Entre os principais obstáculos encontram-se a morosidade dos processos de licenciamento, a falta de previsibilidade dos prazos administrativos, as exigências associadas à avaliação de impacte ambiental e as limitações da capacidade disponível na rede elétrica. 

Estes desafios não são exclusivos de Portugal. Segundo a associação europeia WindEurope, os atrasos no licenciamento continuam a ser um dos principais entraves à expansão da energia eólica em vários Estados-Membros, colocando em risco os objetivos energéticos e climáticos da União Europeia. 

A revisão da Diretiva Europeia das Energias Renováveis (RED III) procurou precisamente responder a este problema, introduzindo mecanismos para simplificar procedimentos e acelerar a aprovação de projetos considerados estratégicos para a transição energética. 

Hibridização e reequipamento ganham protagonismo 

Apesar da estagnação observada nos últimos anos, existem sinais de transformação no setor. Dos 446,8 MW de potência em construção identificados em 2025, cerca de 80% correspondem a novos projetos, incluindo os parques de Tâmega Norte e Tâmega Sul. 

Uma parte significativa destes investimentos está associada à chamada hibridização, combinação de eólica com outras fontes renováveis, nomeadamente hídrica e solar, utilizando infraestruturas e pontos de ligação à rede já existentes. 

A complementaridade entre as duas fontes permite aumentar a utilização das infraestruturas disponíveis e melhorar a rentabilidade dos projetos, sobretudo num contexto em que a elevada produção solar durante determinadas horas do dia tem contribuído para a redução dos preços da eletricidade nos mercados grossistas. 

Outra tendência destacada pelo relatório é o reequipamento (repowering) dos parques existentes. Esta estratégia passa pela substituição de aerogeradores antigos por equipamentos mais modernos, capazes de produzir mais energia com menor impacto territorial. 

Agência Internacional da Energia (IEA) considera o repowering uma das principais oportunidades para acelerar a produção renovável na Europa, uma vez que permite aumentar significativamente a geração elétrica sem necessidade de ocupar novas áreas. 

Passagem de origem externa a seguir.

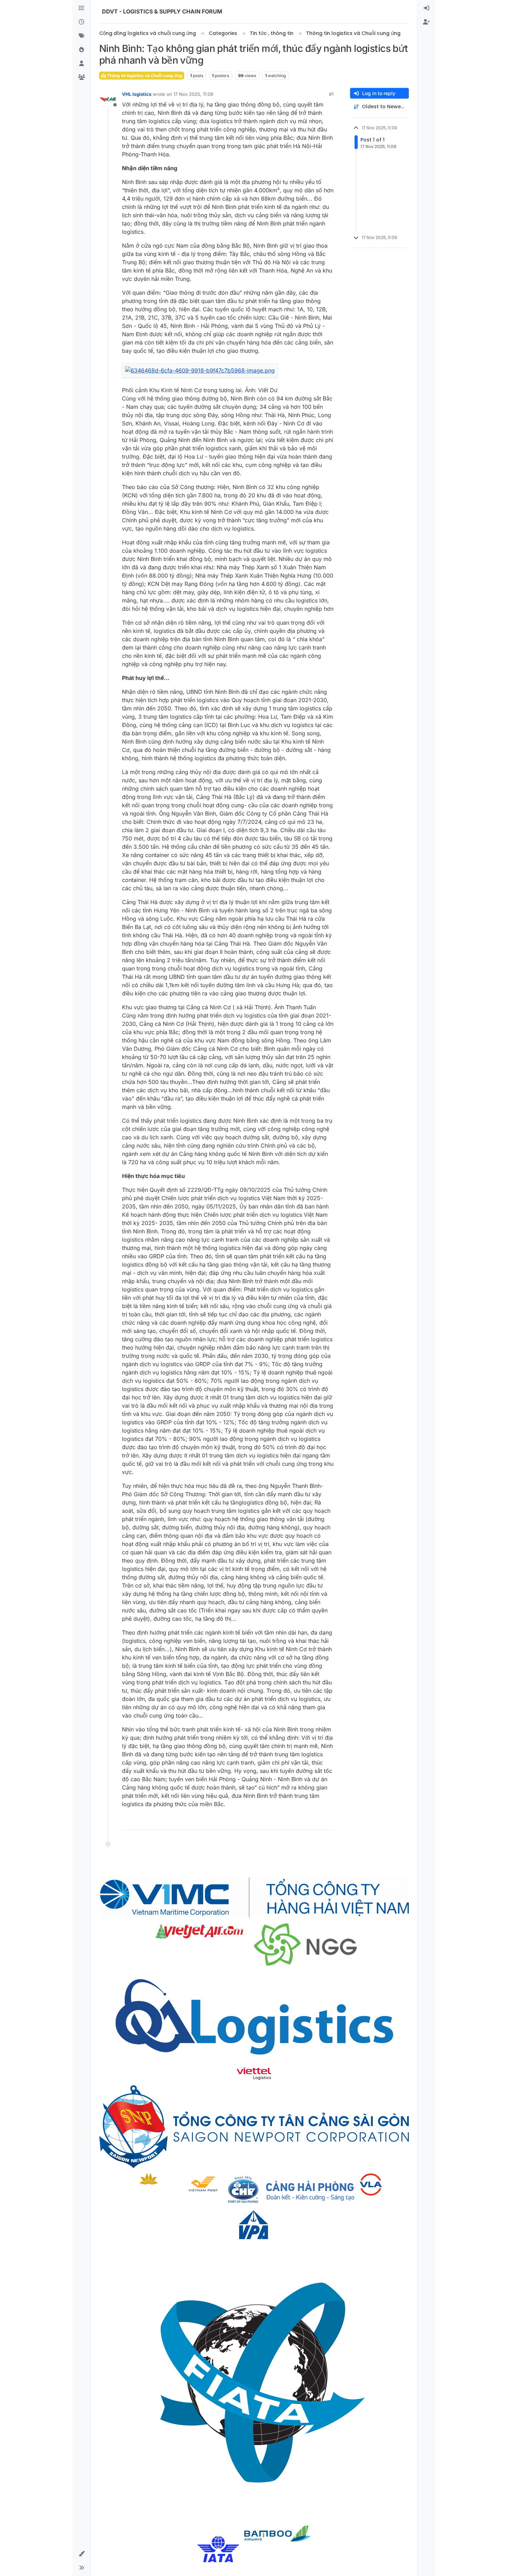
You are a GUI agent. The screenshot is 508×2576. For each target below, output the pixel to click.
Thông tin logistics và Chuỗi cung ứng (144, 75)
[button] (81, 2553)
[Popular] (81, 49)
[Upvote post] (289, 1821)
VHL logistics (136, 94)
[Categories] (81, 8)
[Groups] (81, 77)
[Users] (81, 63)
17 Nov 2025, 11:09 (193, 94)
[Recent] (81, 22)
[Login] (426, 8)
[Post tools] (327, 1821)
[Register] (426, 22)
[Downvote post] (314, 1821)
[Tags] (81, 36)
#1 (331, 94)
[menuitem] (426, 8)
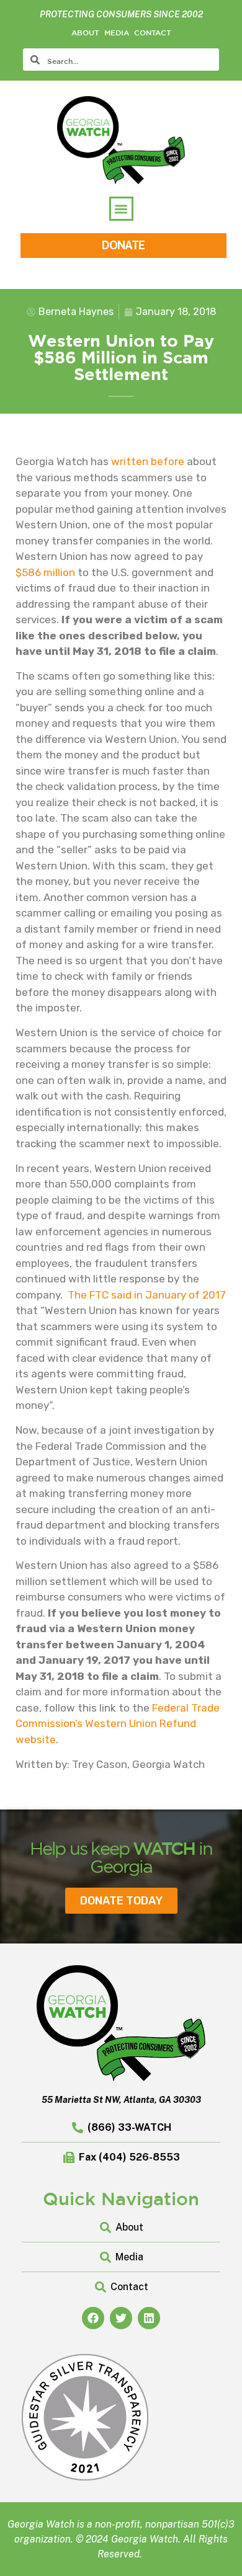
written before (147, 461)
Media (116, 32)
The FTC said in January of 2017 (147, 1295)
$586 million (45, 572)
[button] (121, 209)
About (85, 32)
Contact (152, 32)
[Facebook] (93, 2318)
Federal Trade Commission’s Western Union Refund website (118, 1724)
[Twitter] (121, 2318)
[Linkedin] (149, 2318)
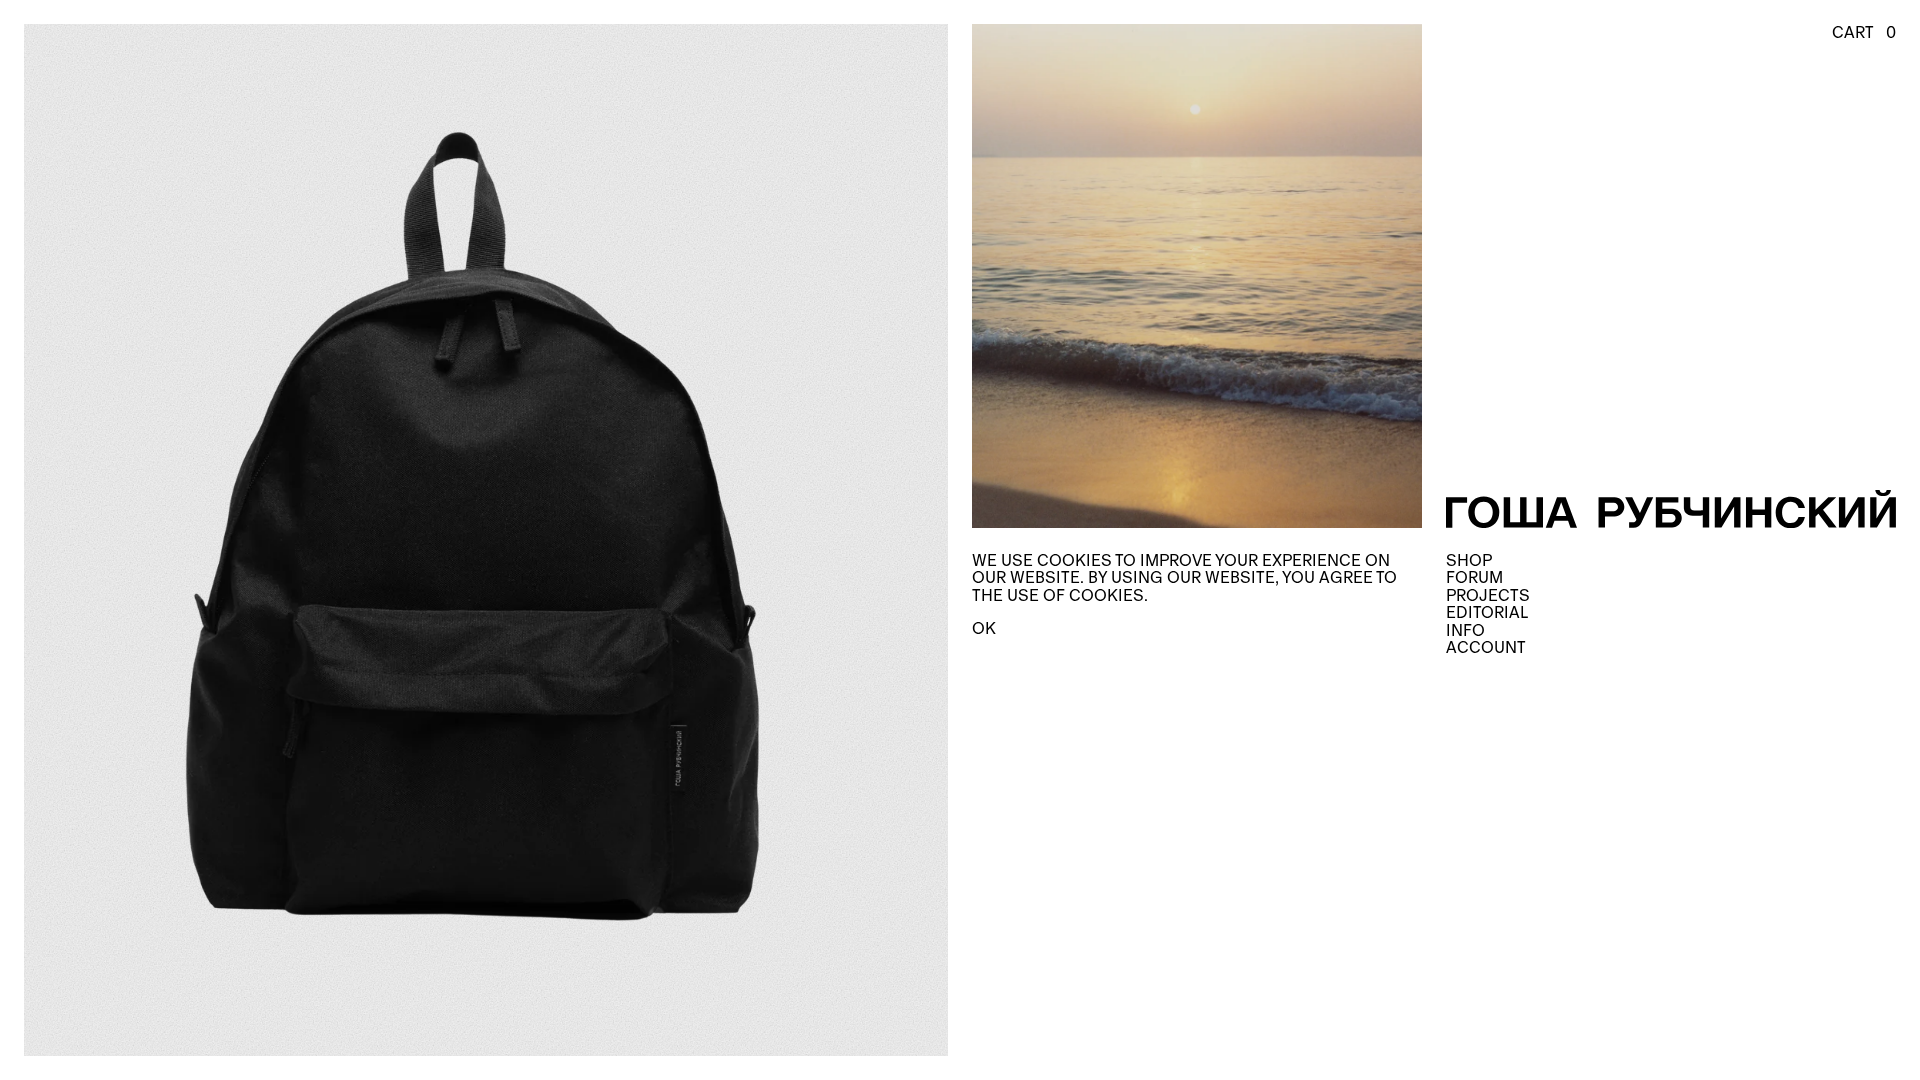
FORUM (1474, 577)
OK (984, 628)
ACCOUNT (1486, 647)
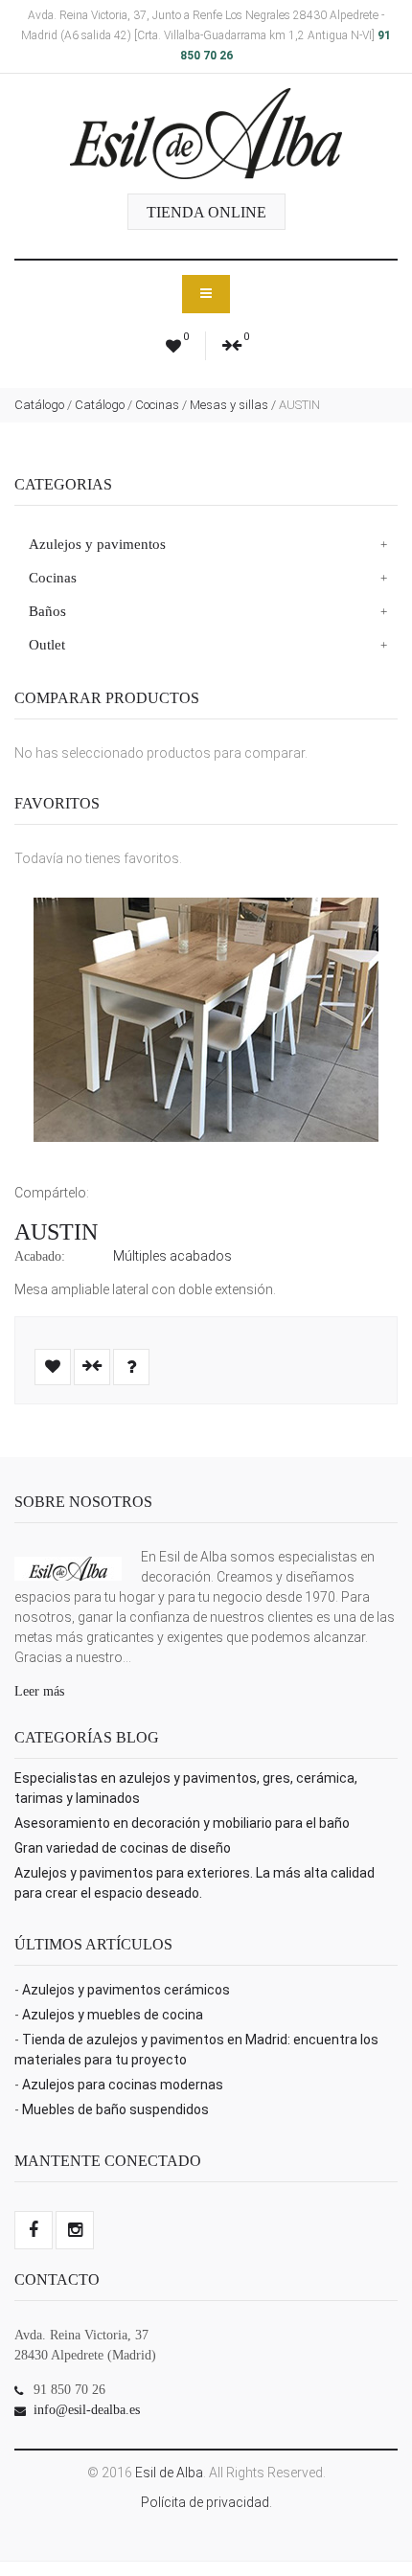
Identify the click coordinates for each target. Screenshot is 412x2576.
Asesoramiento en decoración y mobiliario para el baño (182, 1823)
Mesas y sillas (229, 405)
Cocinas (157, 405)
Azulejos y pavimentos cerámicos (126, 1989)
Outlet (47, 644)
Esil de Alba (169, 2472)
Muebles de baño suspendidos (115, 2109)
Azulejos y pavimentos (97, 544)
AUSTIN (56, 1232)
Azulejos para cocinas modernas (122, 2084)
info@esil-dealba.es (87, 2410)
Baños (47, 611)
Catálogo (39, 405)
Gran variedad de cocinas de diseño (122, 1848)
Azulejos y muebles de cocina (112, 2014)
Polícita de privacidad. (206, 2502)
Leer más (39, 1691)
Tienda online (206, 212)
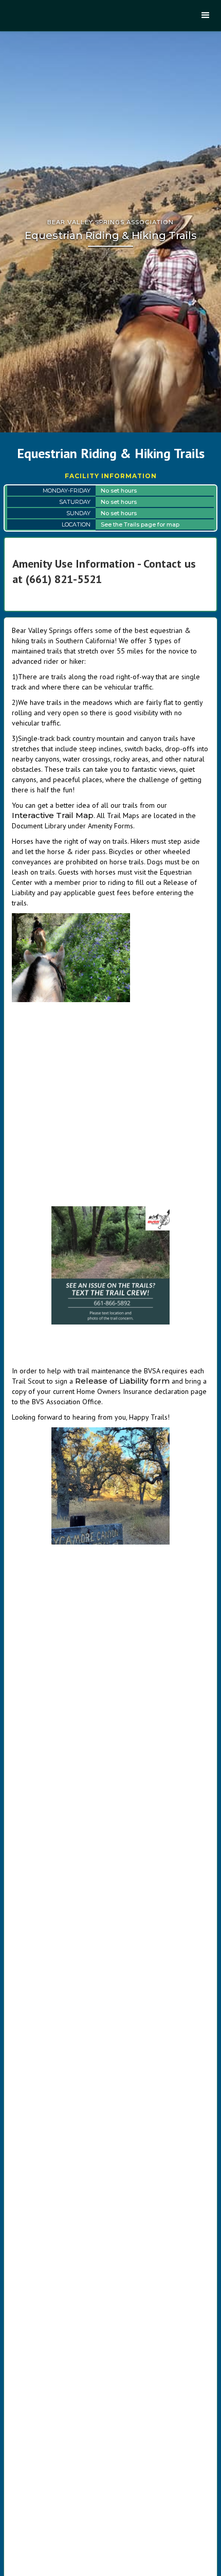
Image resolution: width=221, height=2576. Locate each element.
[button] (205, 15)
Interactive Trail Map (53, 815)
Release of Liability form (123, 1381)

Um mapa eólico consolidado, mas com espaço para crescer 

Portugal continua entre os dez países europeus com maior capacidade eólica instalada, beneficiando de condições naturais favoráveis e de uma experiência acumulada de mais de duas décadas no desenvolvimento desta tecnologia. 

O distrito de Viseu mantém a liderança nacional, com mais de 1.200 MW instalados, seguido de Coimbra, Vila Real e Guarda. No extremo oposto encontra-se Évora, que continua a ser o único distrito de Portugal continental sem aerogeradores ligados à rede. 

Nas regiões autónomas, a capacidade operacional ascende a 106,4 MW, distribuída entre Madeira e Açores.